A ella misma se los han robado luego de alguna de sus expediciones, y ha tenido que ofrecer recompensas y reunirse con los ladrones por su cuenta, porque la policía no los considera objetos de valor. Para intentar torcer el desinterés, el año pasado creó el Grupo de Meteoritos y Ciencias Planetarias, en donde hace clases por su cuenta a veinte estudiantes de Geología de distintas universidades. Su idea es que en el futuro engrosen las filas de un área en la que está sola. También está formando un repositorio nacional en la Universidad Católica, donde hace su posdoctorado en el Instituto Milenio de Astrofísica, pero el futuro del proyecto depende de que le ofrezcan un contrato fijo. Por mientras, junto al astrónomo Andrés Jordán, uno de los más reconocidos del país, están diseñando un proyecto para instalar cámaras cada cien kilómetros por todo el desierto. La idea es que las cámaras triangulen lo que ven y arrojen las coordenadas exactas de cada roca que impacte en el desierto.
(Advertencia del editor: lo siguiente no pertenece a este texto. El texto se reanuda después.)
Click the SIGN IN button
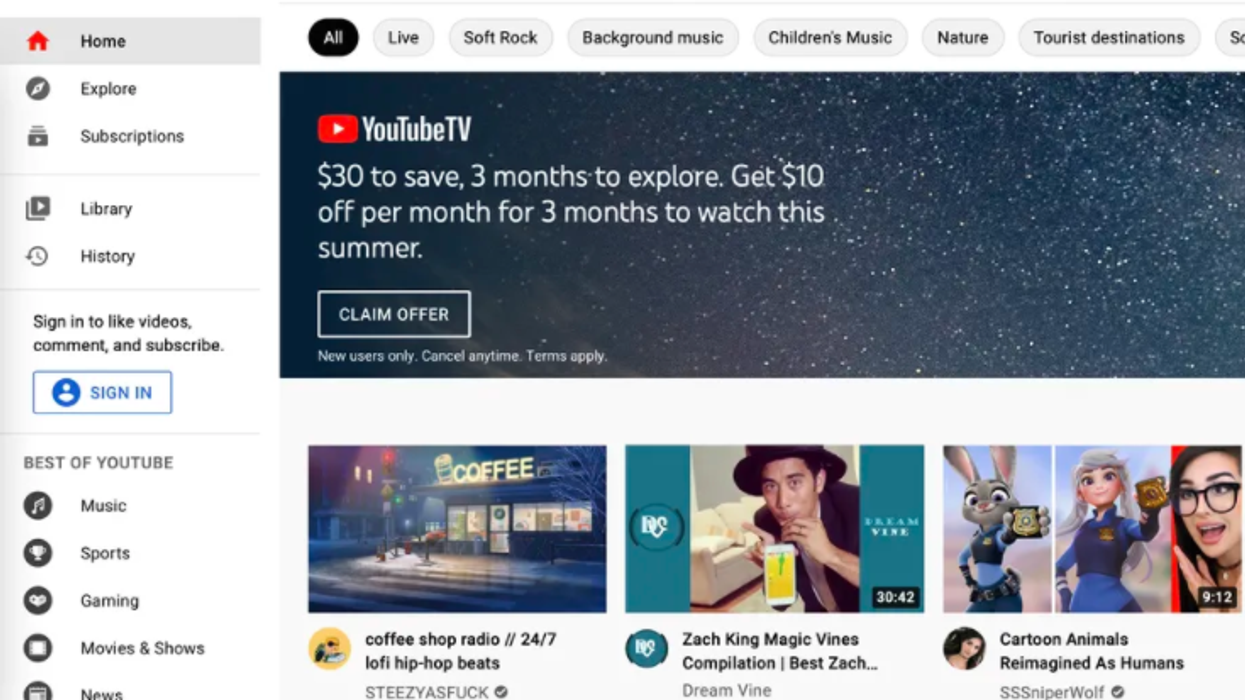 (102, 393)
Mientras ordena sus meteoritos, y los coloca en cajas que irán a estantes que nadie ve, la geóloga dice que a veces le gustaría poder escapar de esa misión más patrimonial, para dedicarse a lo que más le gusta: estudiar las piedras que caen del cielo, buscar en sus trazas orgánicas alguna señal que diga de dónde caímos nosotros mismos.
—Estos meteoritos pueden aportar información vital, pero no los he podido estudiar, porque he tenido que dedicarme a construir la vía de protección. Me he ido dando cuenta de que un meteorito no es algo valioso por sí mismo, sino porque a alguien le importa. Mi tarea ahora es entregar información para que a la gente le importen y quiera cuidarlos. La mejor forma de proteger algo es cuando sientes que es parte de tu historia.

***

En junio del año pasado, Millarca Valenzuela venía con una maleta llena de meteoritos hacia Chile cuando recibió la noticia de que su padre había muerto en Montevideo. Tuvo que dejar los meteoritos en Francia, y viajar a despedirse del hombre que, antes que ella, también caminaba por el desierto buscando los pedazos de un pasado roto. Dos semanas después, viajó hasta la localidad aimara de Peine, cerca del cráter de Monturaqui, adonde sus padres la llevaban de niña mientras atendían a los indígenas de la zona.

Esa mañana reunió a todo el pueblo en torno al cráter y les explicó que ese forado gigante lo había hecho el cielo. Los aimaras le dijeron que siempre lo habían visto y no sabían lo que era. Entonces los chamanes de la comunidad hicieron un acto simbólico de apropiación y se comprometieron a protegerlo. Ella, que se crió con aimaras y comparte muchas de sus creencias, quiso entrar al cráter y rezar con el resto de la comunidad. Esa mañana pidió por la memoria de su padre.